> **REQUIREMENT**:
Among the entries below, which lines run from the line with "Viewport: 842px width, 504px height." through the line with "the uploaded resume"? Retype those, both ends included, exactly and without pictures.

> **EXTRACTED INFORMATION**:
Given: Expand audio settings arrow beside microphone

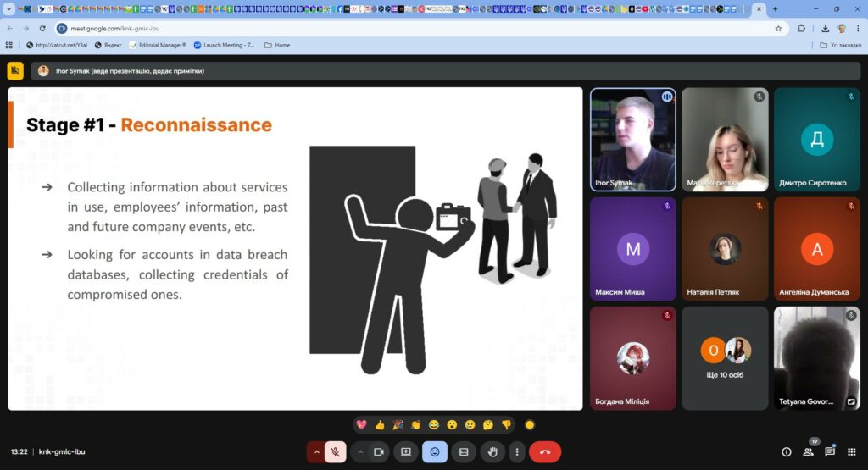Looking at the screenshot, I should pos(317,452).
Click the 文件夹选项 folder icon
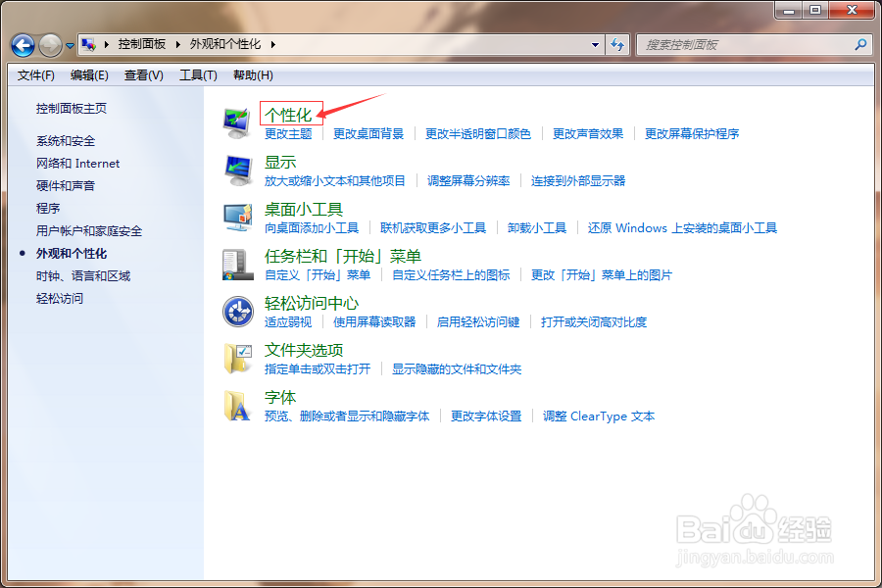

---

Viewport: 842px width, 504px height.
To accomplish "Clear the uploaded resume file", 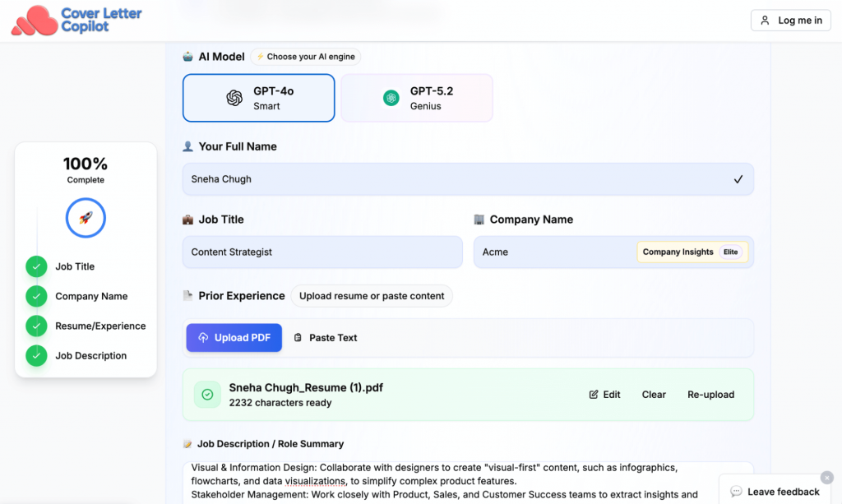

> **WRITTEN ANSWER**:
Viewport: 842px width, 504px height.
To accomplish "Clear the uploaded resume file", 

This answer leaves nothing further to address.